Start of Extracted records
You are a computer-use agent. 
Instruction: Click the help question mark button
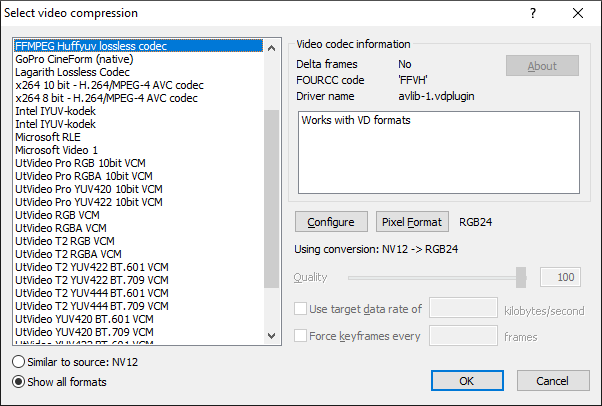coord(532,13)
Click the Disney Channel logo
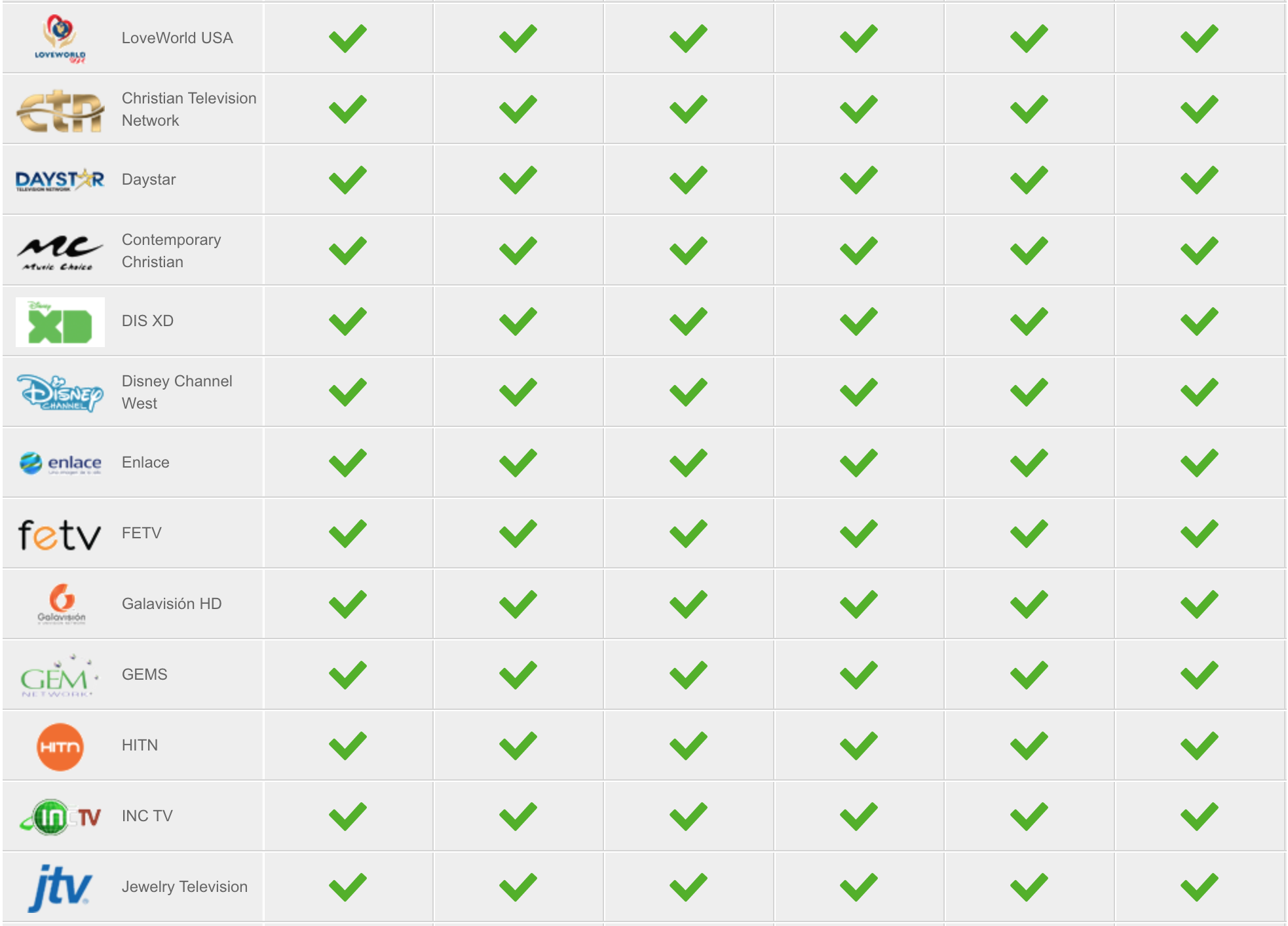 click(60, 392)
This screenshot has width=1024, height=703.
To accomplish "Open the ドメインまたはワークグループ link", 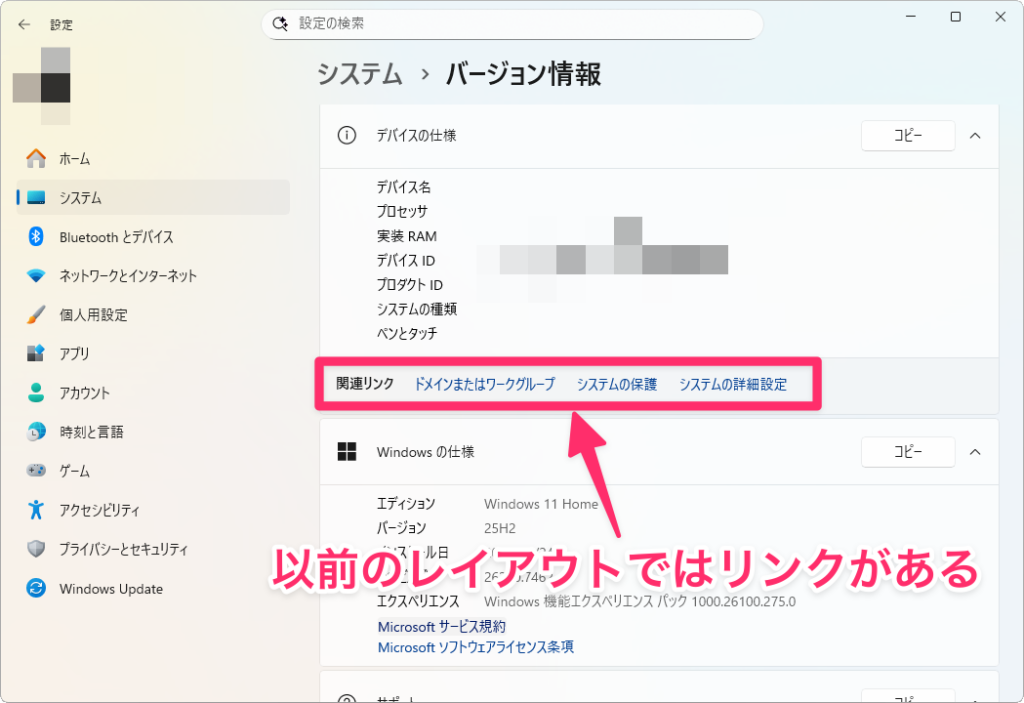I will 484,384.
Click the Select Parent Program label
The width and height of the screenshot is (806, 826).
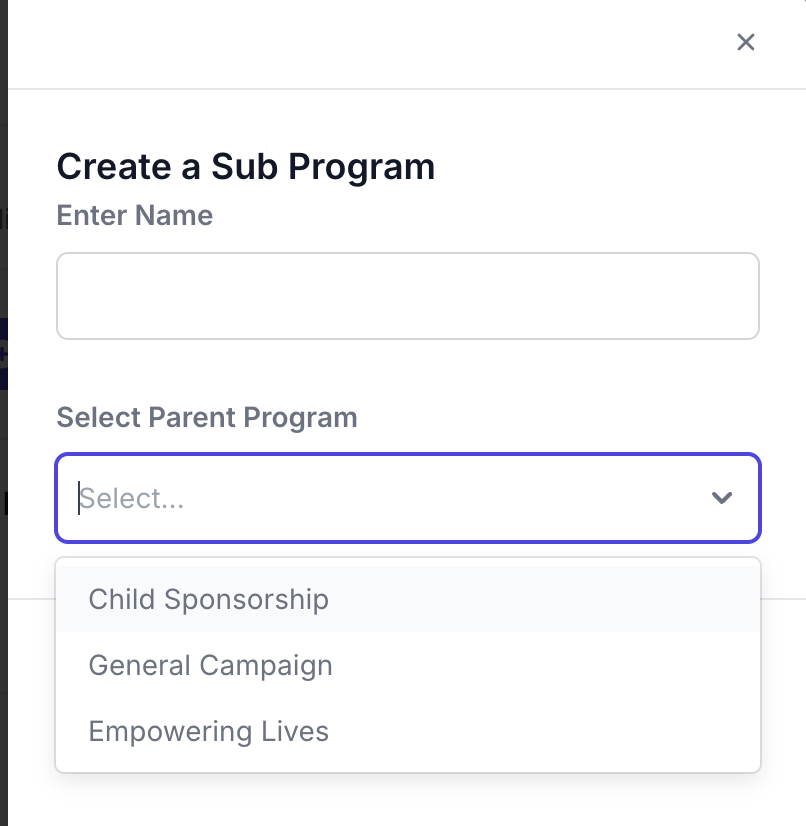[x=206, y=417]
End of Extracted records
Start of Extracted records
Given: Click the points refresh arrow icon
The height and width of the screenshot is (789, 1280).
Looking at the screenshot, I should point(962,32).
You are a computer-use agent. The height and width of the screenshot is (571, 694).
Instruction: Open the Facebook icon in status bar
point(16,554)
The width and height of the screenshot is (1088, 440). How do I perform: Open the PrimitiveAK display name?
End of Extracted records
Start of Extracted records
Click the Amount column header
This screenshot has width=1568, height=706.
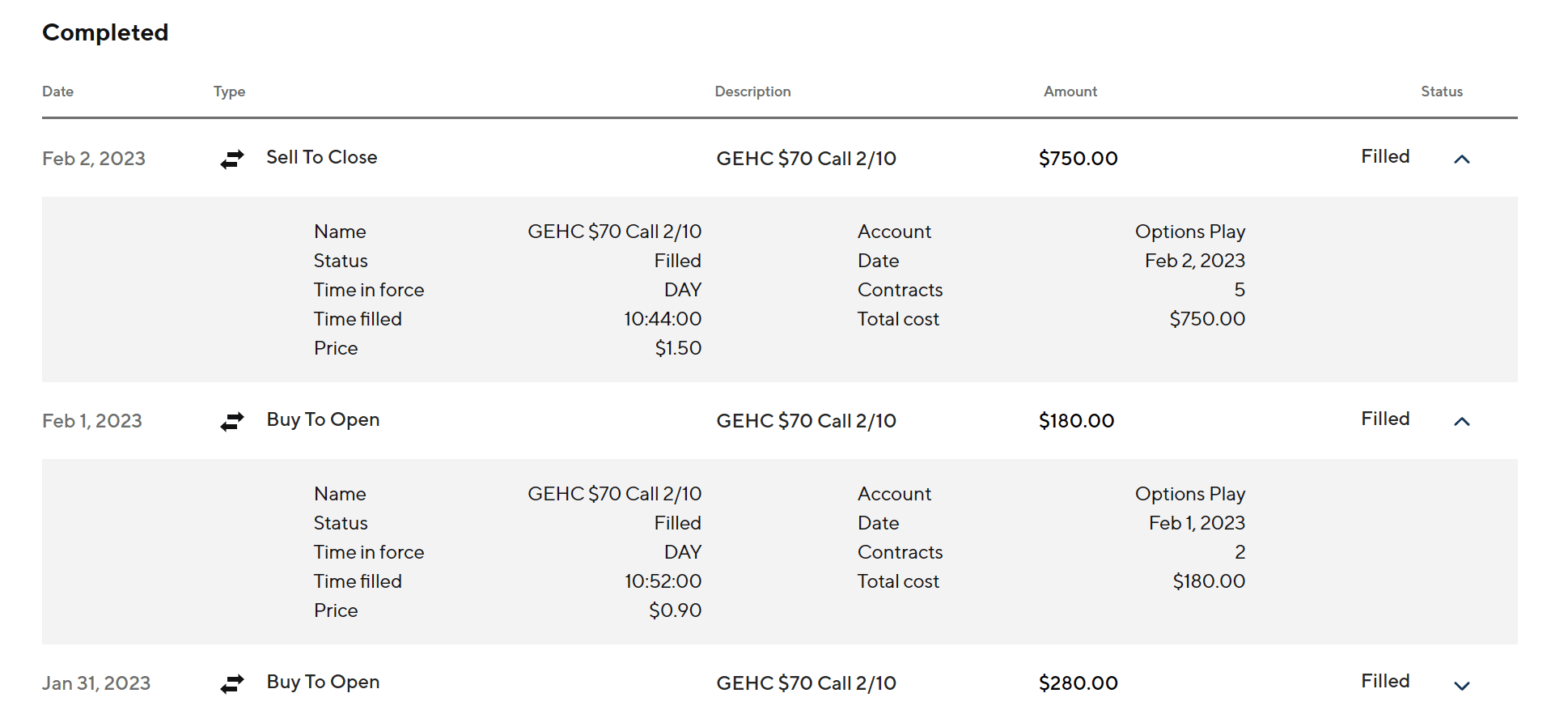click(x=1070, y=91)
End of Extracted records
▶ **Stated goal**
Present the lines from the one with "Click the Select Parent Program label" through the one with "[x=206, y=417]", both included, as a Markdown table with the columns Row and Line, where Row numbers the lines. Leave out blank lines and any pictures.

▶ **Answer to this task**
| Row | Line |
|---|---|
| 1 | Click the Select Parent Program label |
| 2 | The width and height of the screenshot is (806, 826). |
| 3 | [x=206, y=417] |